Text provided:
[start]

Containerizing kdb+ with Docker

Aidan O'Gorman
5 min readNov 14, 2021

--

Introduction

In this post, I create a container image for a simple kdb+ process and deploy it using Docker, then deploy replicated instances using Docker swarm. It’s the first post about how open-source tools can be used to make kdb+ conform to modern standards in software design and architecture.

kdb+ is a column-based relational time series database with in-memory abilities and is used widely in the fintech and banking sector due to its real-time data processing capabilities. The language consists of a SQL-like query language called ‘qSQL’, and a concise, expressive programming language called ‘q’. It is interpreted, dynamically typed, table (and column) oriented, and expressions are evaluated in right-to-left order.

The initial learning curve is steep, but once you get your head around the terse syntax, concise error messages and overloaded glyphs, you can do some powerful things very quickly. One of the downsides is the decision by the creators of the language to make it proprietary. Commercial licenses are prohibitively expensive for many and this has probably contributed to a lack of adoption in industries outside fintech and investment banking. As a result, there are very few frameworks or universal kdb+ tick solutions, and many kdb+ stacks are built bespoke and maintained by dedicated in-house teams.

I developed an interest in how open-source tools could be leveraged with a bespoke application to achieve some of the features that often ship as standard with enterprise grade software solutions written in other languages:

  • Fault tolerance/resiliency
  • Disaster recovery
  • Scalability in response to variable workloads
  • Zero-downtime upgrades
  • Infrastructure and operations as code

For the last few months, I’ve been focusing on a couple of technologies which can help solve some of the above issues:

  1. Docker for containerization of application code
  2. Kubernetes for container orchestration, automated deployment, and application scaling

It should be noted at this point that Docker and Kubernetes are two distinct but complementary technologies, and there are plenty of articles devoted to the differences between the two. In this post, I demonstrate how I used them to deploy a highly available (HA), scalable instance of a basic kdb+ process.

Containerizing kdb+

A container is a standard unit of software that contains all code and dependencies required to run reliably on any computing environment. Containers are built from container images; lightweight, standalone, executable packages which are OS agnostic and can therefore be deployed anywhere and will work uniformly.

[end]

Dataset entries:
[start]

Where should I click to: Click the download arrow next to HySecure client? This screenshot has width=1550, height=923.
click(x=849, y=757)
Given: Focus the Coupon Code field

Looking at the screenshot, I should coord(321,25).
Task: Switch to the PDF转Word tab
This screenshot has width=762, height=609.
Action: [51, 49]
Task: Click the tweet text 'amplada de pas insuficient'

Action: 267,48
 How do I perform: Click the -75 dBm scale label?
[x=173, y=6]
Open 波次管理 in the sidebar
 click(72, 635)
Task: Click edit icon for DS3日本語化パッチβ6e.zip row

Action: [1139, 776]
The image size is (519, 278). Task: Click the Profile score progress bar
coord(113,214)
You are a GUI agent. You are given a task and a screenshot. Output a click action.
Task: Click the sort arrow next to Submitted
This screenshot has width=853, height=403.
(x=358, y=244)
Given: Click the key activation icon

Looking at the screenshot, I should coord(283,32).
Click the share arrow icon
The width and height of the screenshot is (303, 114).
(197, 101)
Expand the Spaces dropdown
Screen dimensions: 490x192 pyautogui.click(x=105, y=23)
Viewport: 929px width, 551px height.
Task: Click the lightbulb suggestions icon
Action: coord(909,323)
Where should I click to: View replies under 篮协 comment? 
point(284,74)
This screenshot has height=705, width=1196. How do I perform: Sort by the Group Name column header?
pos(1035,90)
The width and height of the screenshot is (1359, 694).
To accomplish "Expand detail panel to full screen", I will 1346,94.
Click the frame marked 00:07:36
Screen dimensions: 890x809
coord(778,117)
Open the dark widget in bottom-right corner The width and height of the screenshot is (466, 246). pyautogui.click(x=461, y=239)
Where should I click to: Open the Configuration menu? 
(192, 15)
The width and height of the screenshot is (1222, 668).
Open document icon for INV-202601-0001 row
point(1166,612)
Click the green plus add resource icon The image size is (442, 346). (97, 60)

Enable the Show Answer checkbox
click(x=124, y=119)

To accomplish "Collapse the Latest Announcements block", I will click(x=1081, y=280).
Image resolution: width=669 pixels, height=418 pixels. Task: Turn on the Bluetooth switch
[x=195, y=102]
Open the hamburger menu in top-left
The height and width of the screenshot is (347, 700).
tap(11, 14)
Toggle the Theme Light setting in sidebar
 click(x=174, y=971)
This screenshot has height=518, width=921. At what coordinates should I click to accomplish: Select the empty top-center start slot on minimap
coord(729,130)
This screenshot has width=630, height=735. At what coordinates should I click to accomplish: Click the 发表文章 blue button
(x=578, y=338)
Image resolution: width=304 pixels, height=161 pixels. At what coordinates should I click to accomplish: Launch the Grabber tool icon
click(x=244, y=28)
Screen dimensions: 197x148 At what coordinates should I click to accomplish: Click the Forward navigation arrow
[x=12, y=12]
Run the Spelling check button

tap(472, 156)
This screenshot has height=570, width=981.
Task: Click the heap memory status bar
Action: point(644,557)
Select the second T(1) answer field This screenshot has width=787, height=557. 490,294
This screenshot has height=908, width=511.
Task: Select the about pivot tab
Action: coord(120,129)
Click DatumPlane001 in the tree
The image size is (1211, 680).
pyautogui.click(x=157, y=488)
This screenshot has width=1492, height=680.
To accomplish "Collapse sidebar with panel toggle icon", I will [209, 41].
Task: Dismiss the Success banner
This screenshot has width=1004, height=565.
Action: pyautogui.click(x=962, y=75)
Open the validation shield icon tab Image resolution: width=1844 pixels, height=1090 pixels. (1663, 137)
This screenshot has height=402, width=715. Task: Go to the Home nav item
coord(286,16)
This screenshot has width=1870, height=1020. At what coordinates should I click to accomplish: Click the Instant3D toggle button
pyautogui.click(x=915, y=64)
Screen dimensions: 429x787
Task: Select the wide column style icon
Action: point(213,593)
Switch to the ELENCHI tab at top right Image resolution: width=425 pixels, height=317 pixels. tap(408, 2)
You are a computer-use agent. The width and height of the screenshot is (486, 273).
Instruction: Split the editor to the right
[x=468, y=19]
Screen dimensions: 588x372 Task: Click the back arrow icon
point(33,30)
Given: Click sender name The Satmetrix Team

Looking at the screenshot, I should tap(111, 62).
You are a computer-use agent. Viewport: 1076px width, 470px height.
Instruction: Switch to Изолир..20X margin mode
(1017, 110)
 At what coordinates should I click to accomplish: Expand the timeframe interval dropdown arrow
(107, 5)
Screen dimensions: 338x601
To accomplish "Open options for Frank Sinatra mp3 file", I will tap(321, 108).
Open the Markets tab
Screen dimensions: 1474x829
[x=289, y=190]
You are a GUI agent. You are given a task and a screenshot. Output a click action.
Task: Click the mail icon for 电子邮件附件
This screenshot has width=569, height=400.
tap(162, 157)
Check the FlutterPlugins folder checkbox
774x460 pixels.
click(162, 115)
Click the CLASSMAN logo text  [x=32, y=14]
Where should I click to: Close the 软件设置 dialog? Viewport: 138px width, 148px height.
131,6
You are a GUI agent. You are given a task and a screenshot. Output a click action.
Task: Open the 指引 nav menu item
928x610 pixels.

[end]

Tasks and exercises:
1. In the text on containerizing kdb+ with Docker, in what order are q expressions evaluated?
2. Resume the text on containerizing kdb+ with Docker, starting after its final sentence.

Answers per task:
1. Right-to-left.

2.
A vanilla kdb+ process requires three files:

  • q.k: contains functions which are loaded as part of the ‘bootstrap’ of kdb+
  • kc.lic: license file for kdb+ (I’m using the non-commercial 64-bit license)
  • q: the q binary file
aidanog: ~/kdb_container/kdb $ ls -lrth
total 832K
-rw-r--r-- 1 aidanog aidanog 24K Nov 13 17:34 q.k
-rwxr-xr-x 1 aidanog aidanog 797K Nov 13 17:34 q
-rw-r--r-- 1 aidanog aidanog 363 Nov 13 17:34 kc.lic
-rw-r--r-- 1 aidanog aidanog 35 Nov 13 18:01 example.q

I then added a fourth file, example.q which contains a simple Hello” function.

Now that we have everything required to run q locally, we need a way to recreate these conditions procedurally; this is where the ‘Dockerfile’ comes in. A ‘Dockerfile’ contains a list of commands which are executed in sequence to build our container:

  1. Define a base image on which to build
  2. Set some environment variables required to run ‘q’
  3. Load some useful libraries like ‘rlwrap’ for enabling line-wrap on the ‘q’ REPL
  4. Copy our kdb+ files in and set the working directory
  5. Execute a command which will start a q process running and load ‘example.q’
FROM debian:9 AS base# do not clean here, its cleaned later!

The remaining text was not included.